Kein Anspruch des Arbeitgebers auf Akteneinsicht in die Behandlungsunterlagen des Arbeitnehmers bei der Berufsgenossenschaft

Soziales und Sozialversicherung
02.11.20111012 Mal gelesen
Wendet sich ein Arbeitgeber gegen einen Beitragszuschlag der Berufsgenossenschaft, der wegen erhöhter Behandlungskosten eines Arbeitsunfalls erhoben wird, hat er kein Recht auf Akteneinsicht in die Behandlungsunterlagen, um die Wirtschaftlichkeit der Behandlung zu überprüfen.

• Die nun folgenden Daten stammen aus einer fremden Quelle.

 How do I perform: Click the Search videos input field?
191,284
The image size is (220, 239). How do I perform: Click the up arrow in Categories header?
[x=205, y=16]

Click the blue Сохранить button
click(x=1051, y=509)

Dies hat das Landessozialgericht Baden-Württemberg in einem Urteil vom (L 8 U 3577/10) entschieden. Die Klägerin hatte gegen einen Beitragsbescheid der Berufsgenossenschaft geklagt, der u.a. anteilig einen aus den Lohnnachweisen errechneten Umlagebeitrag und einen Beitragszuschlag enthielt. Die Klägerin verlangte eine Kostenaufstellung über die Behandlungskosten ihres Arbeitnehmers. Die in Ansatz gebrachten Kosten dieses Versicherungsfalls seien nicht allein unfallursächlich, sondern auch durch das Verhalten des Versicherten, Ihres Arbeitnehmers bestimmt, der nicht die naheliegende nächste unfallchirurgische Praxis, sondern ein Krankenhaus aufgesucht habe.

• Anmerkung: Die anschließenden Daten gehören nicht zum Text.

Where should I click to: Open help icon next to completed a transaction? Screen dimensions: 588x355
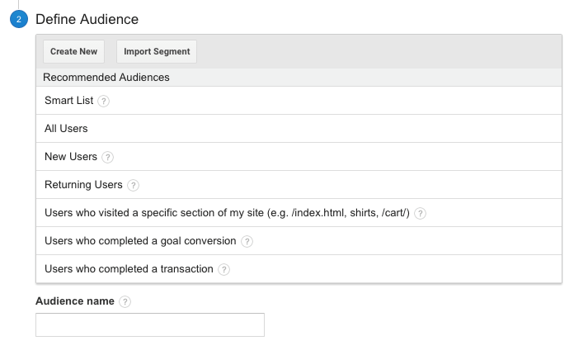223,269
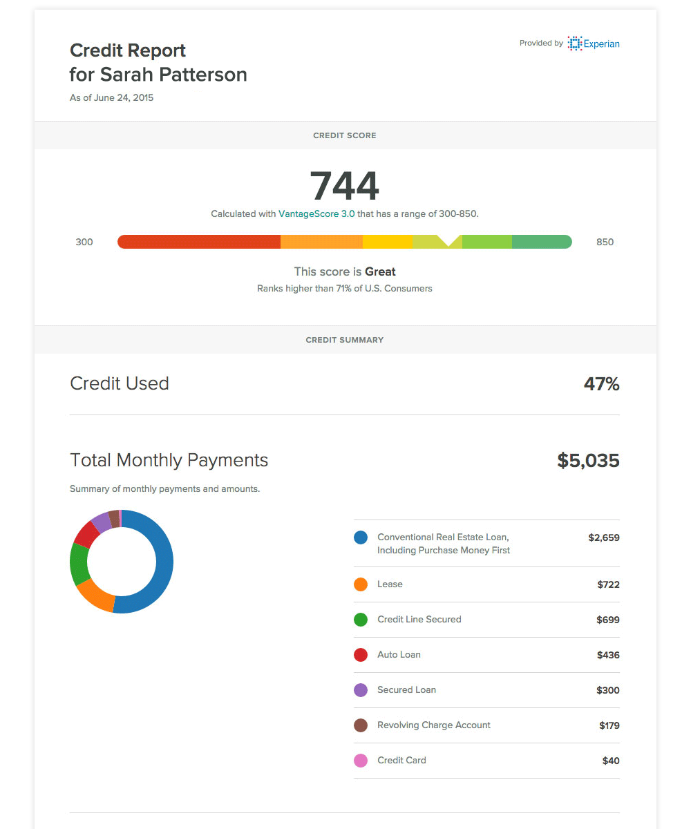The height and width of the screenshot is (829, 691).
Task: Click the Credit Score section header
Action: [345, 135]
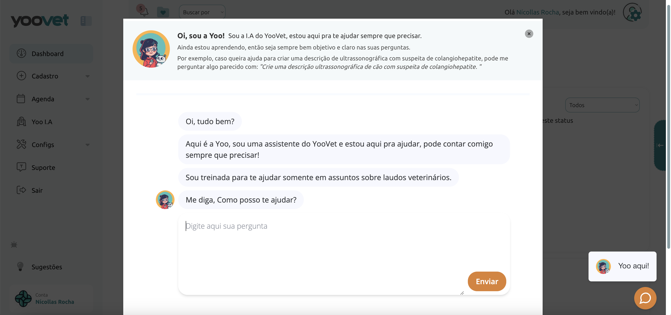Toggle the sidebar collapse icon
The height and width of the screenshot is (315, 671).
coord(86,21)
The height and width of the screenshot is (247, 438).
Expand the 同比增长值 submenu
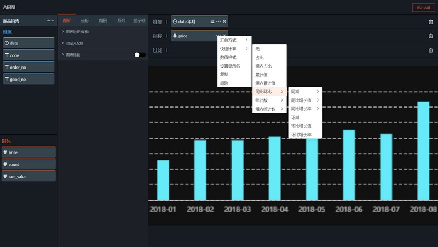[305, 100]
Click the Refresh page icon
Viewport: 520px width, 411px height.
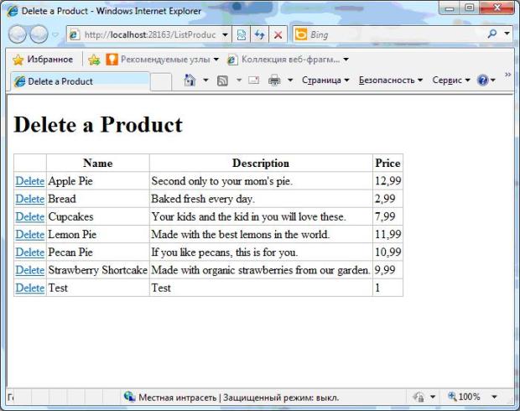pos(261,35)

Das LSG entschied, dass der Arbeitgeber als Beitragsschuldner Beteiligter im Verwaltungsverfahren um die Festsetzung des Beitrags ist und daher grundsätzlich einen Anspruch auf Akteneinsicht in alle Schriftstücke hat, die im Beitragsverfahren herangezogen wurden. Dies betreffe grundsätzlich auch Schriftstücke, die nicht in der von der BG geführten Beitragsakte abgelegt wurden, sondern bei der Beitragserhebung berücksichtigt wurden, indem sie - auch verwaltungsintern von anderen Fachabteilungen - beigezogen oder in Kopien in Beiakten abgelegt wurden.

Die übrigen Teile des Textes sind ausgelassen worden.